The selected CCs were analyzed based on their distribution according to a phylogenetic reconstruction. A genetic distance matrix and a neighbor-joining dendrogram were obtained using AFLP-SURV 1.0 [30] and the Phylogeny Inference Package (PHYLIP) 3.69 [31], respectively, for the 141 accessions present in *data I*. The *data I* dendrogram and the visualization of the CCs were obtained using MEGA 5.2 [32]. The geographical distributions of the CCs were digitalized and visualized using DIVA GIS http://www.diva-gis.org/.

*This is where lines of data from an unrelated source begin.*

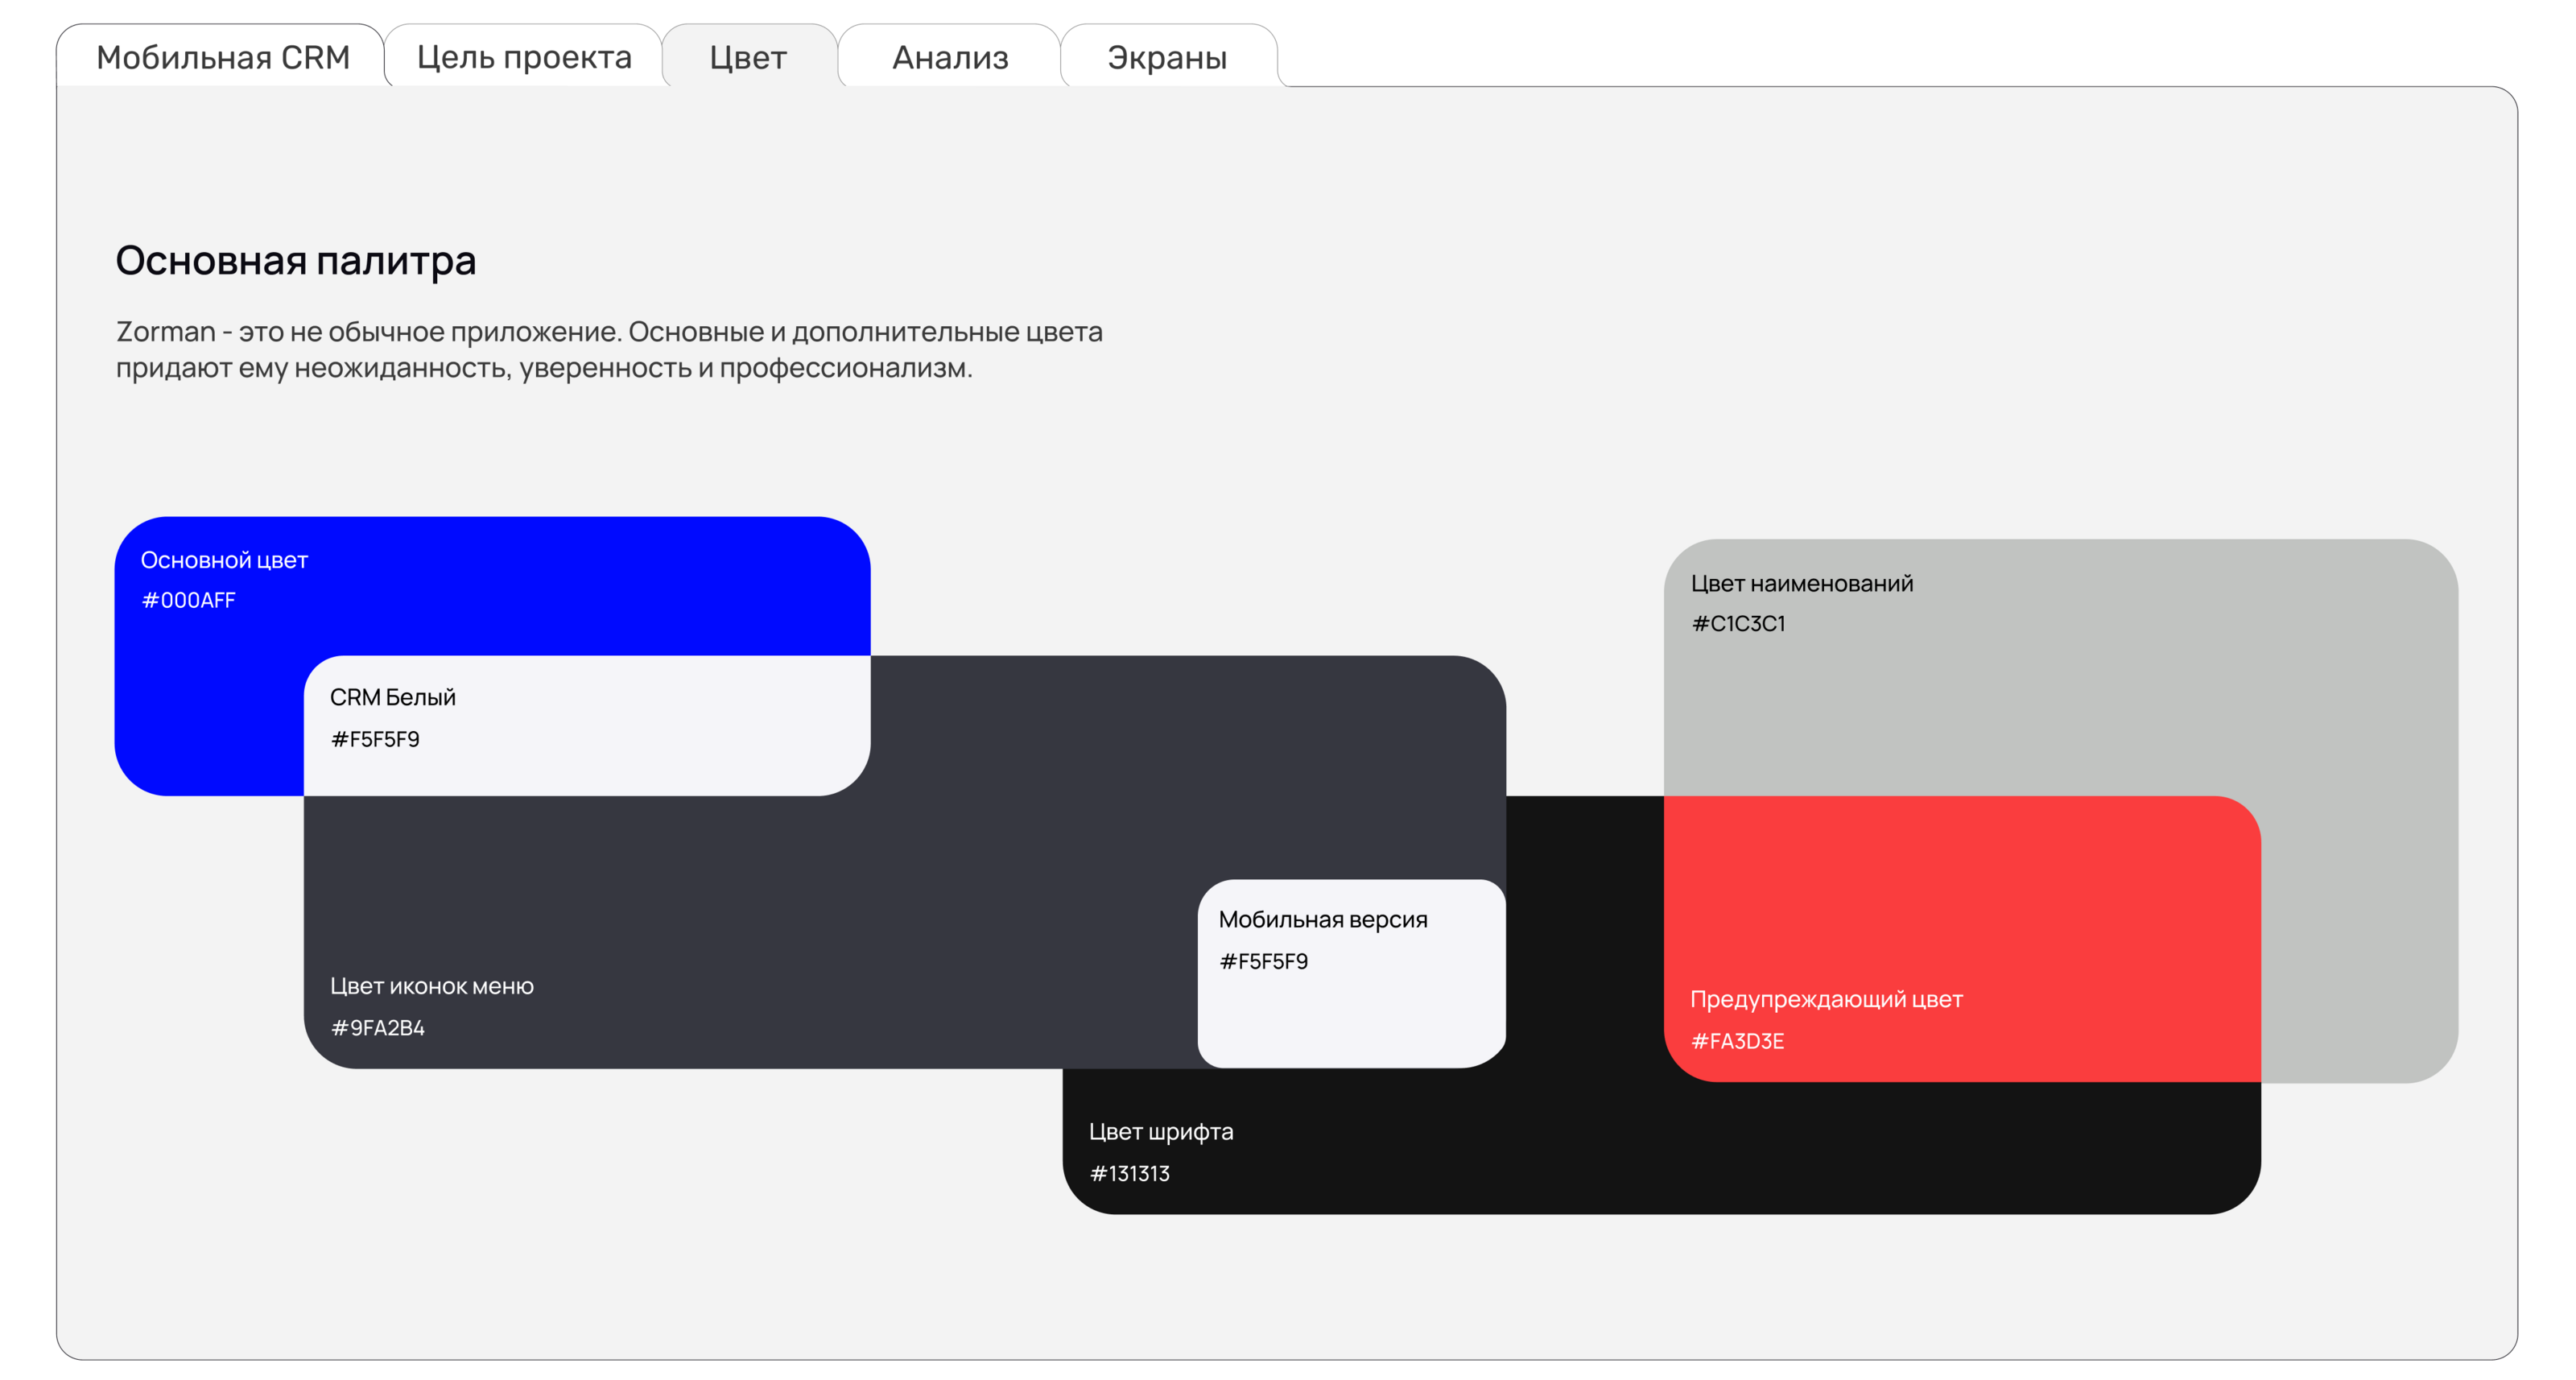Click the #F5F5F9 code under CRM Белый
Screen dimensions: 2576x1380
coord(375,739)
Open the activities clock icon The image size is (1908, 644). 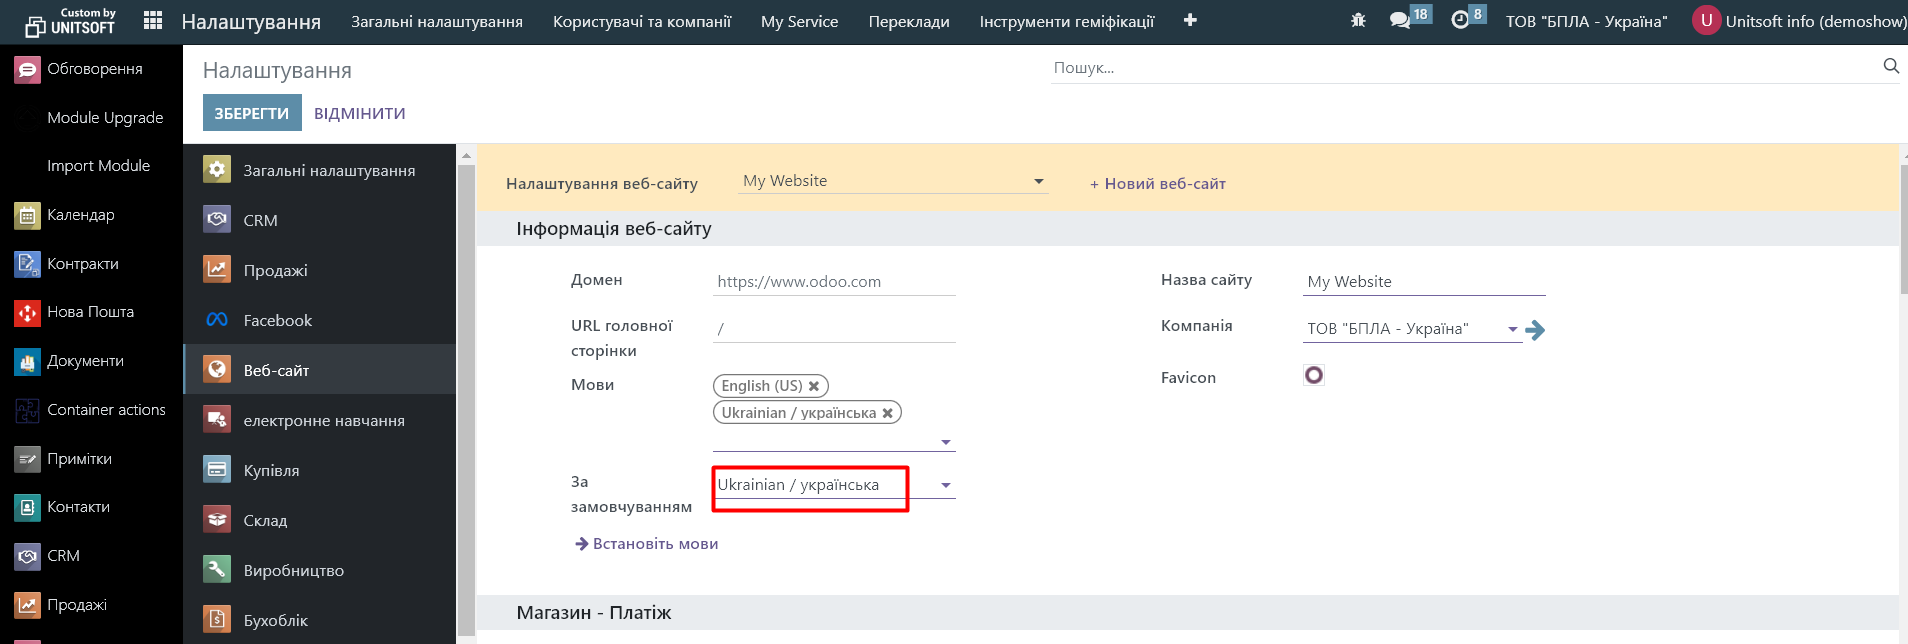(1460, 21)
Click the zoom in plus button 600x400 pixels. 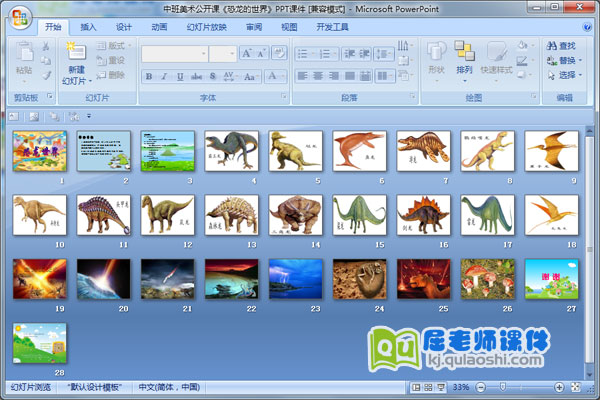[x=558, y=386]
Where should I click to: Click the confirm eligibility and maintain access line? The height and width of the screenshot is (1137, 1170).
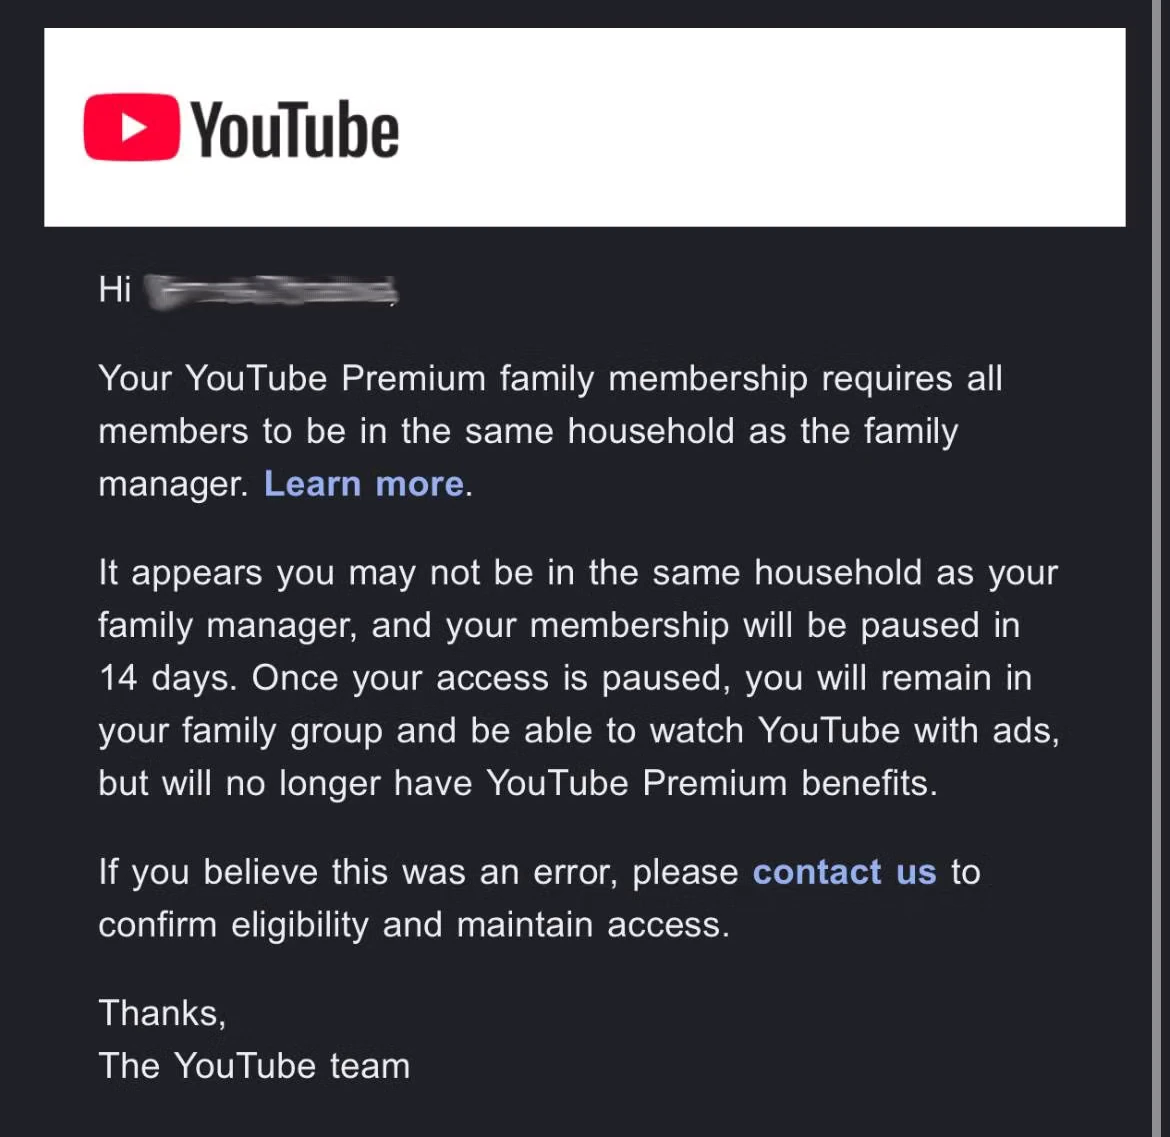point(413,926)
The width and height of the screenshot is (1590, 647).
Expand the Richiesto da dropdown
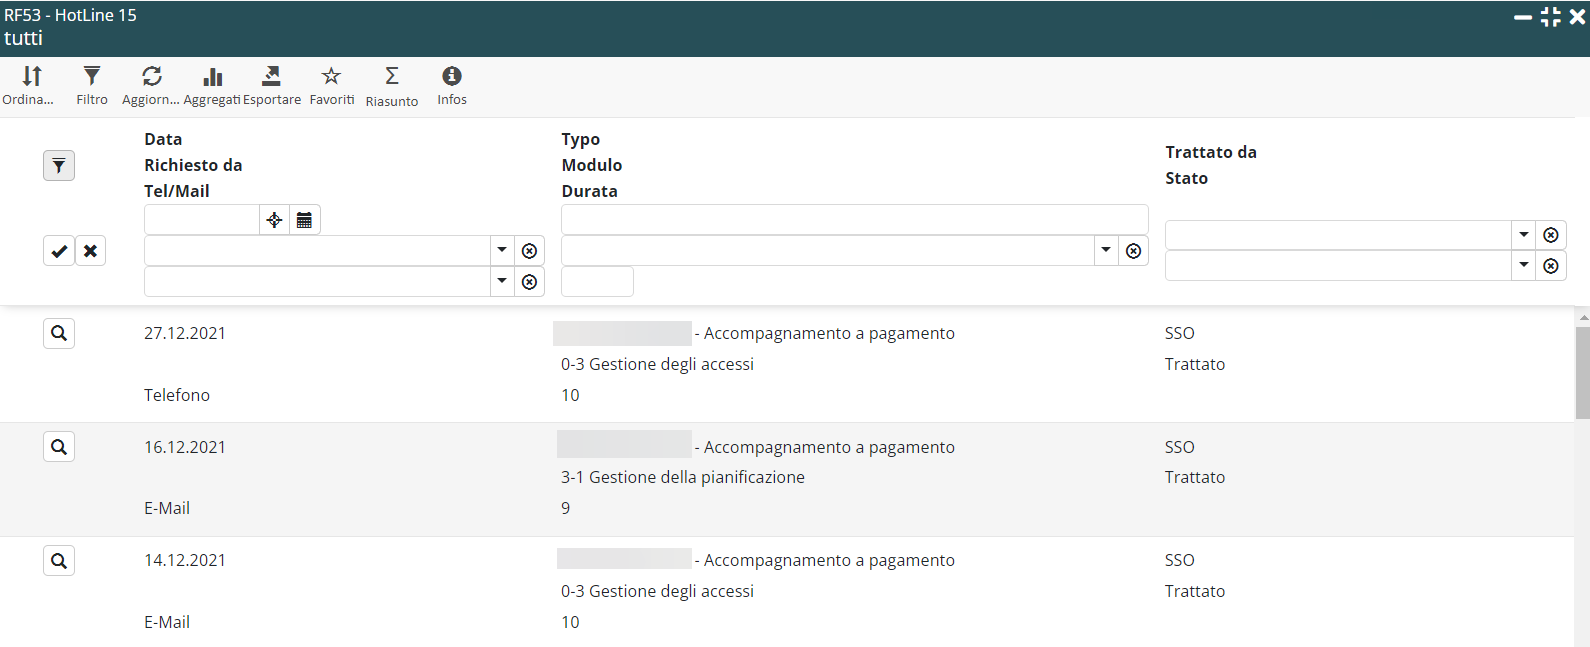click(x=502, y=251)
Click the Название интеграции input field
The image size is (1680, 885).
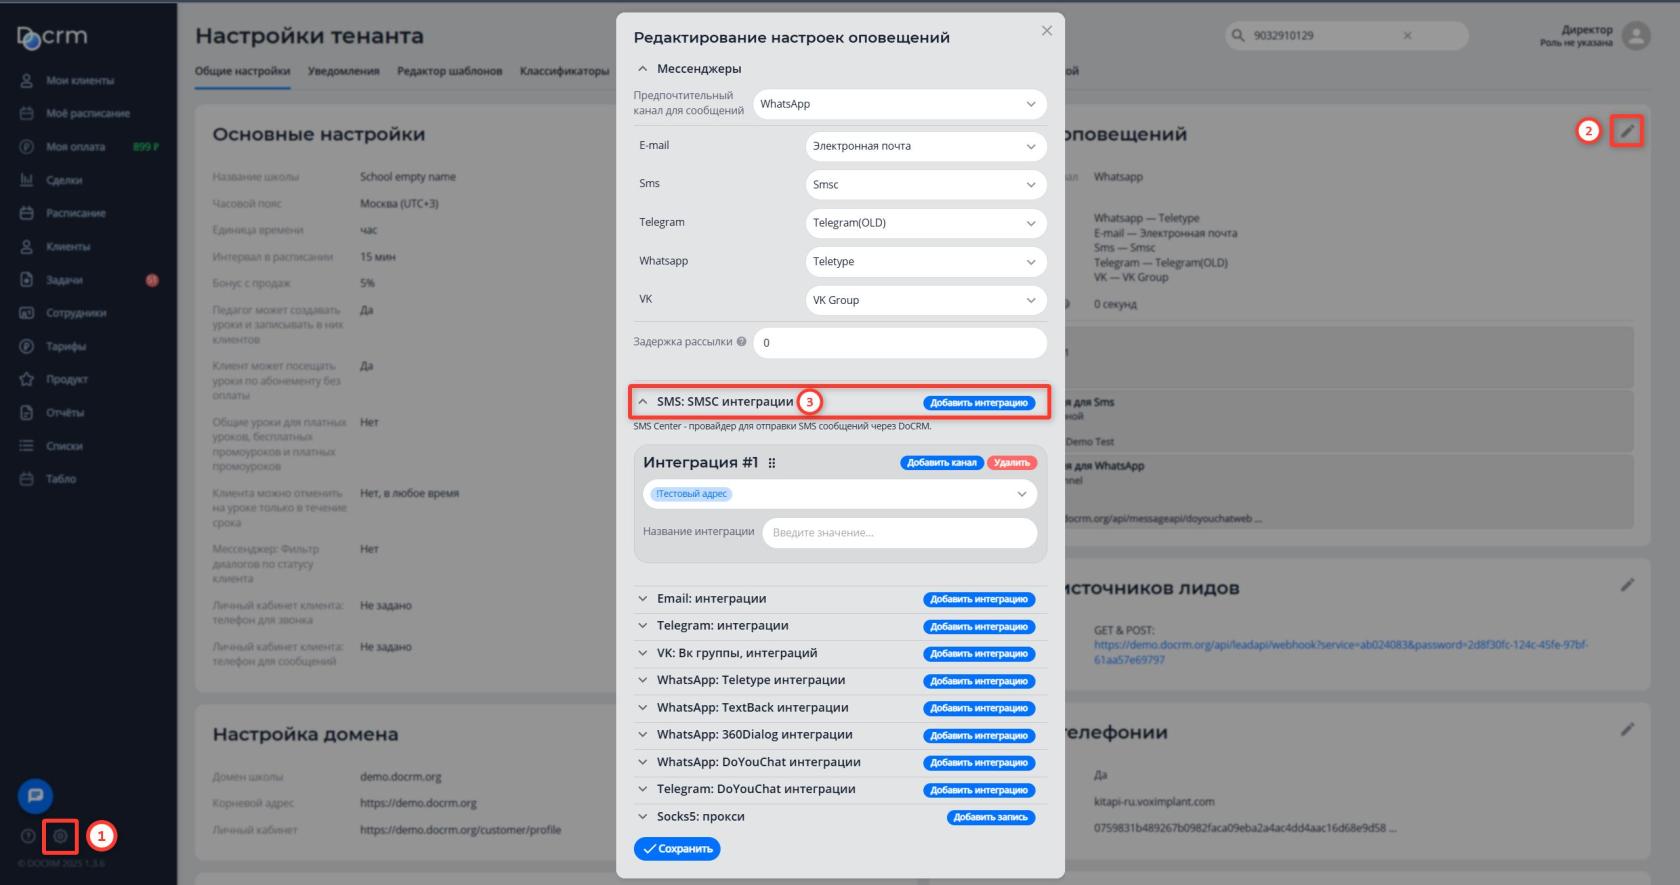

According to [10], the best method for evaluating a CC depends on the purpose of the CC and ideally different datasets should be used in the evaluation, although it can be performed with the same data. Thus, they established three criteria based on the CC data dispersion: a) average distance between each MC sample and the nearest CC sample (ANE), b) average distance between each CC sample and the nearest CC sample (ENE), and c) average distance between CC samples (E), which are calculated as:

$$ ANE_{tot}=\frac{1}{L}\sum\limits^{K}_{k=1}\sum\limits^{J}_{j=1}D(k-cMC_{j}), $$

((1))

where *K* is the total of CC elements, *k* is each CC element, and *D* is the alignment-free genomic distance (GAFD) [33] between *k* and each *jth*
*cMC* element, for which the closest CC element is *k*, including itself, thereby yielding *L* comparisons in total.

$$ ENE_{tot}=\frac{1}{L}\sum\limits^{K}_{k=1}D(k-cCC), $$

((2))

where *K* is the total of CC elements, *k* is each CC element, and *D* is the GAFD distance between *k* and its closest CC element *cCC*, excluding itself, thereby yielding *L* comparisons in total.

$$ E_{tot}=\frac{1}{L}\sum\limits^{K}_{k=1}\sum\limits^{J}_{j=1}D(k-cCC_{j}), $$

((3))

where *K* is the total of CC elements, *k* is each CC element, and *D* is the GAFD distance between *k* and all other *jth* CC elements, *cCC*, excluding itself, thereby yielding *L* comparisons in total.

The ideal value for ANE is 0, where each sample of CC represents itself and others exactly like it. It is useful to evaluate CCs where the objective is a homogeneous representation of the diversity in the MC. In addition, ENE and E are used to evaluate the data dispersion for the CC, where higher values indicate the better representation of extreme values.

Evaluation criteria based on statistical parameter comparisons between the CC and the MC are used mainly to determine whether the CC adequately represents the identity of the MC as well as its distribution. Widely used evaluation parameters that meet these criteria were applied as follows.

A homogeneity test was performed on each trait for CC and MC based on the means and variances. For each comparison, a global value was represented as the percentage of traits that were statistically different (*α*=0.05) according to a *t*−*t*
*e*
*s*
*t* for means (MD) and the *F*−*t*
*e*
*s*
*t* for variances (VD) [8].

The coincidence rate (CR) and variable rate (VR) were used to evaluate the properties of the CCs in terms of the MC, which are defined by:

$$ CR=\frac{1}{M}\sum\limits^{M}_{m=1}\frac{R_{CC}}{R_{MC}}*100 $$

((4))

and

$$ VR=\frac{1}{M}\sum\limits^{M}_{m=1}\frac{CV_{CC}}{CV_{MC}}*100, $$

((5))

respectively, where *R* is the range and *CV* is the coefficient of variation for each *m* trait in the CC and MC, and *M* is the number of traits. According to ([9]), a valid CC has *C*
*R*>80 and *M*
*D*<20, which are the limits for the ideal representation of the MC identity and distribution. The coverage of alleles (CA) in a CC measures the percentage of alleles from the MC that are present in the CC, which is given by:

$$ CA=\left[|1-(|1-ACC|/AMC)|\right]* \,100, $$

((6))

where ACC is the set of alleles in the CC and AMC is the set of alleles present in the MC [12].

Excluding the phylogenetic reconstruction and geographical distribution, all of the methodological procedures were performed using FREEMAT v4.2 www.freemat.sourceforge.net.

The FREEMAT codes are available in Additional file 2 (Online Resource 2).